Prior to October 1, 2020, a person in need of Community Medicaid (meaning Medicaid that covers home care and all medical expenses for a person not living permanently in a nursing home) can become Medicaid eligible by transferring assets or establishing various trusts. A critical change in New York law is taking place effective October 1,2020 – from that date forward, Medicaid will “look back” at all transfers/gifts made within 30 months of a Medicaid application. The look back rules are similar to the current nursing home Medicaid eligibility rules that require a 60 month look back for nursing home/institutional Medicaid. The new community Medicaid 30 month look back period means that any non-exempt transfers (to be explained below) within two and a half years of applying for Medicaid will be penalized. The penalty means that the value of the asset transferred is divided by the regional cost of chronic care (approximately $13,000 per month in New York); the resulting number represents the time period Medicaid will not provide coverage.

^^^^

_Apply what you read_:
(A) In the text on New York's Community Medicaid look-back change, what monthly figure is given as the approximate regional cost of chronic care in New York?
(B) Continue the text on New York's Community Medicaid look-back change from where it stops.

^^^^

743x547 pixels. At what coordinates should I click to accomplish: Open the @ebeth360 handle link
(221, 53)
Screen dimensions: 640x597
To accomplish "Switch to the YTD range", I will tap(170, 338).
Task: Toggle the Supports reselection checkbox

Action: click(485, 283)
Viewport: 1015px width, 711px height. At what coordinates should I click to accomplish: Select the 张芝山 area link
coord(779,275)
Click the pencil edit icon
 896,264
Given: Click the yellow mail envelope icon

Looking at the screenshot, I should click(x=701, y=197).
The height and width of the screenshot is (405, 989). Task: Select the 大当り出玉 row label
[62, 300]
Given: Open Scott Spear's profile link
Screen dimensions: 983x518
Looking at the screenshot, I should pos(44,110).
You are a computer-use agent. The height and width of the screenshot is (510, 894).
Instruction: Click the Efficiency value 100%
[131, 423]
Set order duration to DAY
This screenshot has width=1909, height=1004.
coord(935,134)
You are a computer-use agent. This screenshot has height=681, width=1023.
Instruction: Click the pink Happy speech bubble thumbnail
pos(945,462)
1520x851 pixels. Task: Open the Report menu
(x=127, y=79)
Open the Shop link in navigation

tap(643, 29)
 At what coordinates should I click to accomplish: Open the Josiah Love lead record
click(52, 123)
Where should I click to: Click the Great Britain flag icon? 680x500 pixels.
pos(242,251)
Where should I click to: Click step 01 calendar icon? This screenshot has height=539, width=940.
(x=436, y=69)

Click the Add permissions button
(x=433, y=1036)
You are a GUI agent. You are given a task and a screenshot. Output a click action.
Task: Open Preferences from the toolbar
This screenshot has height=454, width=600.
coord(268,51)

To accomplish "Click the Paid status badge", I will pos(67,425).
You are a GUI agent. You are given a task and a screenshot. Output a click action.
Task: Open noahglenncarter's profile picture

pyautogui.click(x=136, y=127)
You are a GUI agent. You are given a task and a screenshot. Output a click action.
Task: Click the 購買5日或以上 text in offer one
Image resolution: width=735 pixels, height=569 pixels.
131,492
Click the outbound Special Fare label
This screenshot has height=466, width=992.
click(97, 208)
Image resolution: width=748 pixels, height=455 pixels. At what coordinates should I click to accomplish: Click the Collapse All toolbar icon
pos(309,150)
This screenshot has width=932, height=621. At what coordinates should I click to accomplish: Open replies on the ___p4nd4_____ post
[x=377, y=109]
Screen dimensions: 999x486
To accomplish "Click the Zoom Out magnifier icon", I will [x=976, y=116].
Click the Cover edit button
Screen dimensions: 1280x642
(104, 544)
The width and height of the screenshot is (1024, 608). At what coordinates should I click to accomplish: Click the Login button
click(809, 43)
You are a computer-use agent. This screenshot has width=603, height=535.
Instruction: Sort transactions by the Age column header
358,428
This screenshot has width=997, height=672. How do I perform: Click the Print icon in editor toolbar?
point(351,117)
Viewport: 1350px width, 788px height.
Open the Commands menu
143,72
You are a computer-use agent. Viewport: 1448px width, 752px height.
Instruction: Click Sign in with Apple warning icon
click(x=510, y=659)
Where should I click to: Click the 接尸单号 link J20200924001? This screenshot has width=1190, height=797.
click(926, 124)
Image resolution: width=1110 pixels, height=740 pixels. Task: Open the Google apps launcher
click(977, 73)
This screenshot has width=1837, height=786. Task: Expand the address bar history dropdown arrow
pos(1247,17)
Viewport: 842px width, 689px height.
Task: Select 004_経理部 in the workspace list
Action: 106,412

^^^^

_Exercise results_:
(A) Approximately $13,000 per month.

(B)
To illustrate, let’s take a simple example of Ms. Smith who is 65, not married, and retired; she has $250,000 in the bank and gives $240,000 to her child as a gift in April 2020, leaving her with a balance of $10,000. In the year 2020, Ms. Smith would be eligible for Medicaid if she had less than $15,850 (not including retirement accounts; also, for purposes of this example, we will ignore Ms. Smith’s retirement income such as social security and pension). If Ms. Smith applied for Medicaid after transferring the money to her daughter but before October 1, she would be eligible. However, if Ms. Smith applied on or after October 1, Ms. Smith would not be eligible until her penalty period elapsed. How long is her penalty? We divide the value transferred ($240,000) by the regional rate ($13,000) and the result is 18.46—meaning that Ms. Smith would not be eligible for Medicaid for almost 19 months!
The new law surrounding Medicaid eligibility requires much clarification from the legislature and much remains unknown. For example, will the use of Medicaid Asset Protection Trusts for personal primary residences be permitted without a lookback and penalty? Will Pooled Trusts currently used to shelter excess monthly income be penalized or will they continue to be an effective Medicaid planning tool? Will the new 30 month lookback law be grandfathered in to exempt those already receiving Medicaid? What is crystal clear, however, is the need to act now. The need to protect your assets from medical bills has never been as pressing and urgent as today.